**ЧТО ТРЕБУЕТСЯ**.
Продолжите текст о М. В. Петрашевском и петрашевцах после его последнего предложения.

**ТЕКСТОВЫЙ БЛОК**.
Михаил Васильевич ПЕТРАШЕВСКИЙ (1821-1866) - русский социалист-утопист, кандидат права, редактор и автор "Карманного словаря иностранных слов". Выступал за демократизацию политического строя России и освобождение крестьян с землей. В 1849 г. осужден на вечную каторгу, которую отбывал в Забайкальских заводах. С 1856 г. был переведен на поселение в Иркутск.
ПЕТРАШЕВЦЫ - общество разночинной молодежи в Петербурге (1844-1849). Первоначально занимались самообразованием, потом структура общества видоизменилась: на общедоступных, легальных "пятницах" обсуждали теоретические вопросы, а в кружках, которыми руководили барон Дебу, Н.С. Кошкин, С.Л. Дуров, Н.А. Момбелли, - вопросы об организации тайного революционного общества, о подготовке крестьянского восстания, о создании подпольной типографии. В кружках готовилась агитационная литература для народа ("Десять заповедей" П.Н. Филиппова, "Солдатская беседа" Н.П. Григорьева). Петрашевцы были арестованы 23 апреля 1849 г. Под следствием находились 123 человека, военный суд рассматривал дела 22-х, из них 21 приговорены к расстрелу, который в последний момент был заменен всем различными сроками каторги и арестанских рот. В 1856г. оставшиеся в живых петрашевцы были амнистированы.

**ИСХОДНЫЕ ДАННЫЕ**.

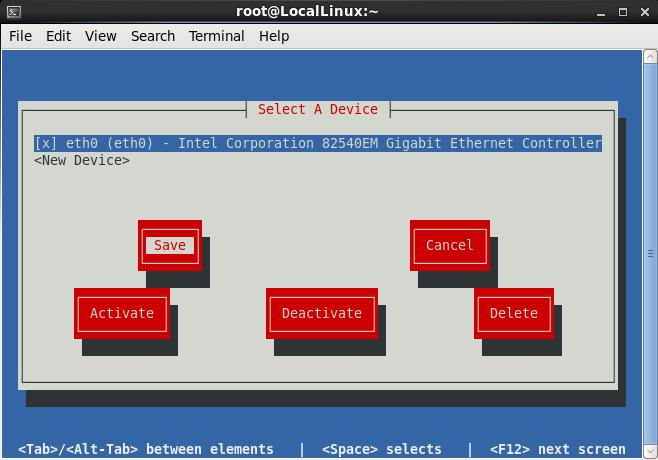658x460 pixels.
Task: Minimize the root@LocalLinux terminal window
Action: pos(601,12)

**РЕЗУЛЬТАТ ВЫПОЛНЕНИЯ**.
На одном из "пятничных" собраний Достоевский произнес речь о христианском социалисте Ламеннэ, библейский и проповеднический стиль которого соответствовал его собственному мистическому настроению, и довел слушателей до слез своими вдохновенными комментариями. Он не знал, что среди присутствующих находился агент Третьего жандармского Отделения, и что ему вскоре придется дорого заплатить за призывы к справедливости, братству, вольности.
23 апреля 1849 года.
Достоевский был арестован и посажен в каземат Петропавловской крепости. Он просидел в нем восемь месяцев, и здоровье его сильно ухудшилось: он не мог есть из-за болей в желудке, по ночам его мучили припадки смертного ужаса, а когда он забывался, то видел пугающие кошмары. По его собственному выражению, он жил тогда только "своими средствами, одной головой, и больше ничем... Все у меня ушло в голову, а из головы в мысль, все, решительно все."
22 декабря 1849 года.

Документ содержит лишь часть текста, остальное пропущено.